Convert the stretch of the items below from the line containing "Screen dimensions: 864x756" through the end of the items into a Markdown table with the columns Row and Line, giving a row number and the line's text and skipping blank lines. Omit the pictures.

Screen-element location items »
• • •

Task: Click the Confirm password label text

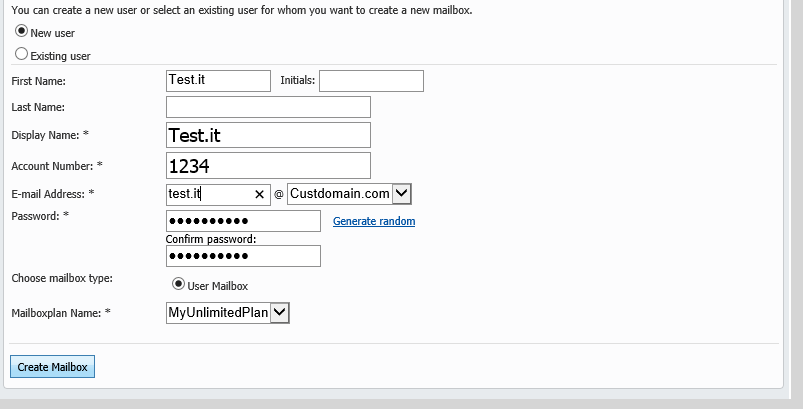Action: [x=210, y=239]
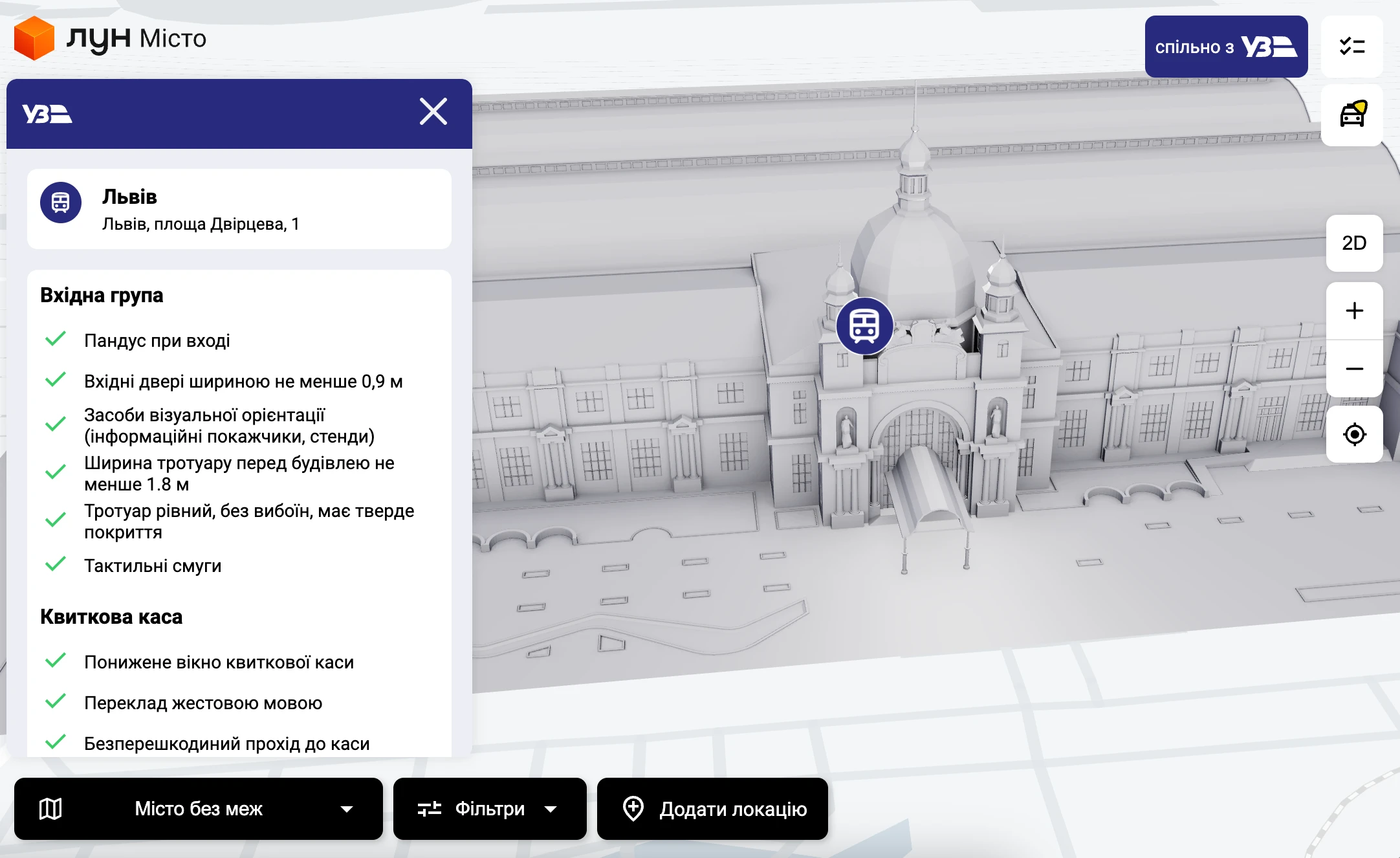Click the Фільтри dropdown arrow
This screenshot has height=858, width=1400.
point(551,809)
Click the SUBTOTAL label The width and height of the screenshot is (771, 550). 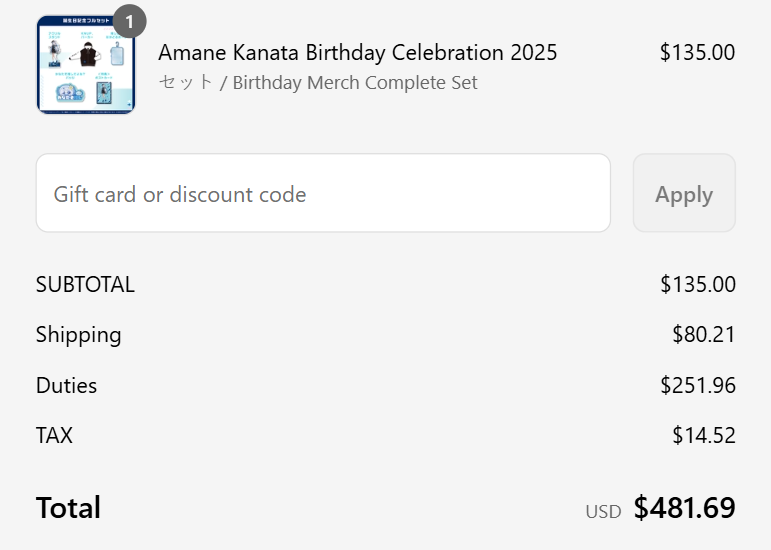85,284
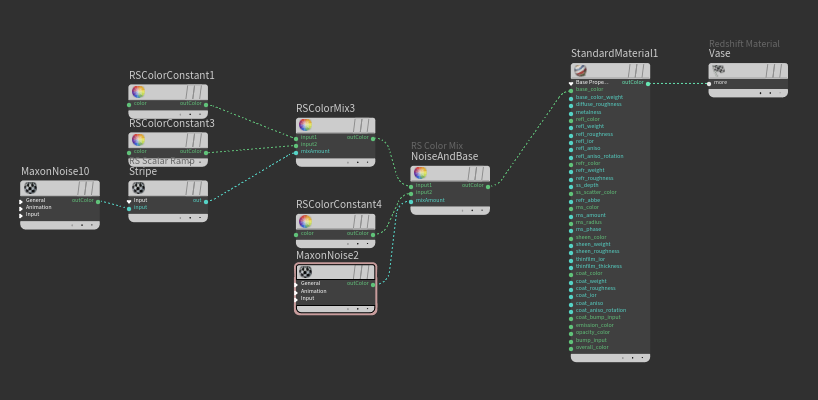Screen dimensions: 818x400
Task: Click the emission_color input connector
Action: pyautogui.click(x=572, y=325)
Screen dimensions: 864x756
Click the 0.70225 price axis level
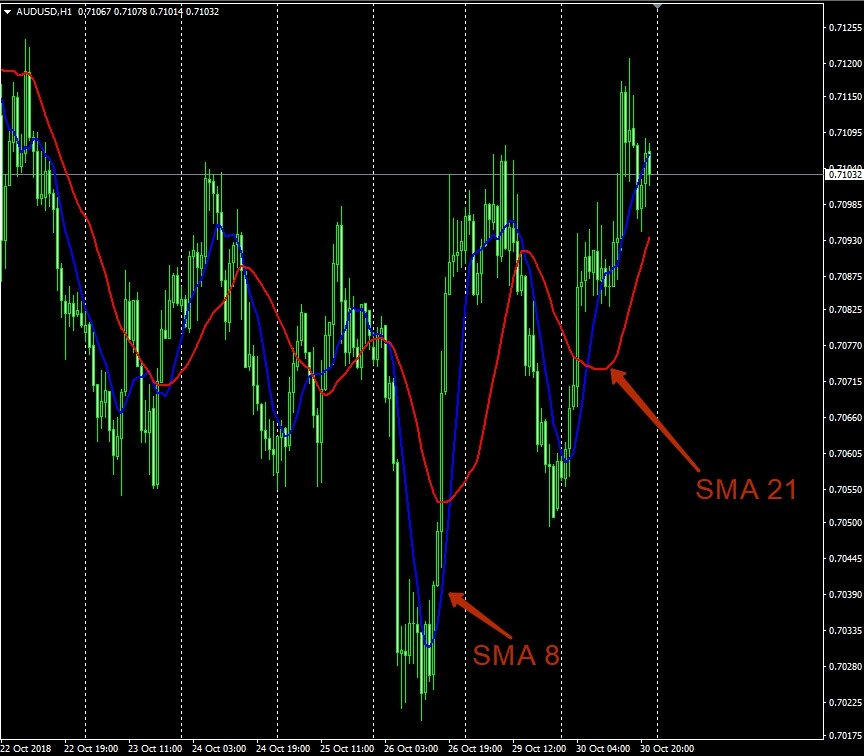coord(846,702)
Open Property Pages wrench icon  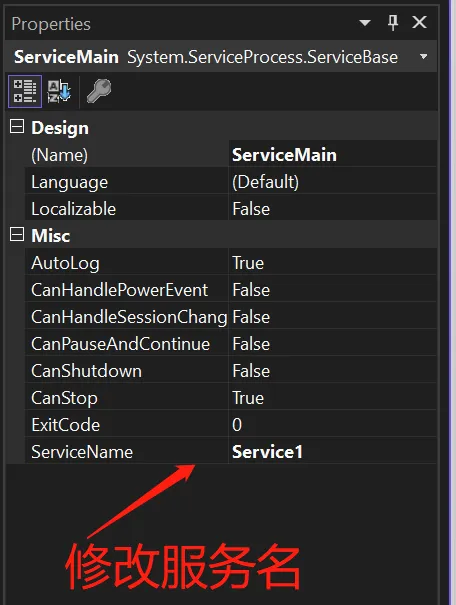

• • •

Expected answer »
| Row | Line |
|---|---|
| 1 | Screen dimensions: 864x756 |
| 2 | Click the 0.70225 price axis level |
| 3 | coord(846,702) |
| 4 | Open Property Pages wrench icon   |